— ASSIGNMENT —
Copy nothing but the lines below running from the line containing "Spot colors in Job Editor (101, 820)" through the line containing "Glasgow (19, 2338)", both end lines included.

— RECORDS SUPPLIED —
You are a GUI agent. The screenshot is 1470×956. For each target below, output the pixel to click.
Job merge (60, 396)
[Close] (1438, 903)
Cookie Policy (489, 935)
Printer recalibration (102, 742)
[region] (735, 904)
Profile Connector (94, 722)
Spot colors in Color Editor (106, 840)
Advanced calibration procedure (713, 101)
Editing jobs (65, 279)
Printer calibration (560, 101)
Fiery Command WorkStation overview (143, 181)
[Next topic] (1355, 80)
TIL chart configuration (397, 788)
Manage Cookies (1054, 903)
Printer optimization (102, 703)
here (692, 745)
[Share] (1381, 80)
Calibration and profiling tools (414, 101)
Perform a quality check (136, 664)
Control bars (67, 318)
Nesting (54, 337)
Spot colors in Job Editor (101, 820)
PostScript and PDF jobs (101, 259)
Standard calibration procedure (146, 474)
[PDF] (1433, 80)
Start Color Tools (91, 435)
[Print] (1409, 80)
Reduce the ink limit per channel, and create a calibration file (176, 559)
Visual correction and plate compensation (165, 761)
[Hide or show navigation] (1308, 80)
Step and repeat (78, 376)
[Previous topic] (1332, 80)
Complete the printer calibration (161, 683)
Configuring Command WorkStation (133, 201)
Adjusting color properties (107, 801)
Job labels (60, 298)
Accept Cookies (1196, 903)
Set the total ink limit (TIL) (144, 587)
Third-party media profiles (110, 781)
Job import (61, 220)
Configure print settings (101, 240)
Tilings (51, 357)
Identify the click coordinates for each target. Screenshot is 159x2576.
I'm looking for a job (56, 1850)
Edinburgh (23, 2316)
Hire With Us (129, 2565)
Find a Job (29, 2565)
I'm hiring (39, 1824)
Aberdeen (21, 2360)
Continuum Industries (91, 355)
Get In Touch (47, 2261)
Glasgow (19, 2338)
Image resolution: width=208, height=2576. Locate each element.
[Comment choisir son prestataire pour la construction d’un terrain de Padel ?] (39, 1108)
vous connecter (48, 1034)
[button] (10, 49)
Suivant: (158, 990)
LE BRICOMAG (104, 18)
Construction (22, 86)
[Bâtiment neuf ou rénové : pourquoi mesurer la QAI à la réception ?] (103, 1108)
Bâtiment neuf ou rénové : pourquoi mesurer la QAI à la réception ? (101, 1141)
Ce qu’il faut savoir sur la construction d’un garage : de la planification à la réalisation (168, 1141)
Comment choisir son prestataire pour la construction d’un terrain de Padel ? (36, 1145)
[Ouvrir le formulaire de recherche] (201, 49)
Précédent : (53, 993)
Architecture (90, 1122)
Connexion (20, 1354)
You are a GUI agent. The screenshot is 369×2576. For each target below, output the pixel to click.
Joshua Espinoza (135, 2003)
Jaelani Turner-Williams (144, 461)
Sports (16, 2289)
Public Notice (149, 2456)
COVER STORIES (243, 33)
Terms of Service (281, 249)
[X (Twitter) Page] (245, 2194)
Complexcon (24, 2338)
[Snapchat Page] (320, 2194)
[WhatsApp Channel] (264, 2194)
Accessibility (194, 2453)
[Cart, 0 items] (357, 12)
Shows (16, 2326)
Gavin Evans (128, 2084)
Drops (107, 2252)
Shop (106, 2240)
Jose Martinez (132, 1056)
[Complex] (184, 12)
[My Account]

— RESPONSE FOR THIS EXERCISE —
Spot colors in Job Editor (101, 820)
PostScript and PDF jobs (101, 259)
Standard calibration procedure (146, 474)
[PDF] (1433, 80)
Start Color Tools (91, 435)
[Print] (1409, 80)
Reduce the ink limit per channel, and create a calibration file (176, 559)
Visual correction and plate compensation (165, 761)
[Hide or show navigation] (1308, 80)
Step and repeat (78, 376)
[Previous topic] (1332, 80)
Complete the printer calibration (161, 683)
Configuring Command WorkStation (133, 201)
Adjusting color properties (107, 801)
Job labels (60, 298)
Accept Cookies (1196, 903)
Set the total ink limit (TIL) (144, 587)
Third-party media profiles (110, 781)
Job import (61, 220)
Configure print settings (101, 240)
Tilings (51, 357)
Identify the click coordinates for each target. Screenshot is 159x2576.
I'm looking for a job (56, 1850)
Edinburgh (23, 2316)
Hire With Us (129, 2565)
Find a Job (29, 2565)
I'm hiring (39, 1824)
Aberdeen (21, 2360)
Continuum Industries (91, 355)
Get In Touch (47, 2261)
Glasgow (19, 2338)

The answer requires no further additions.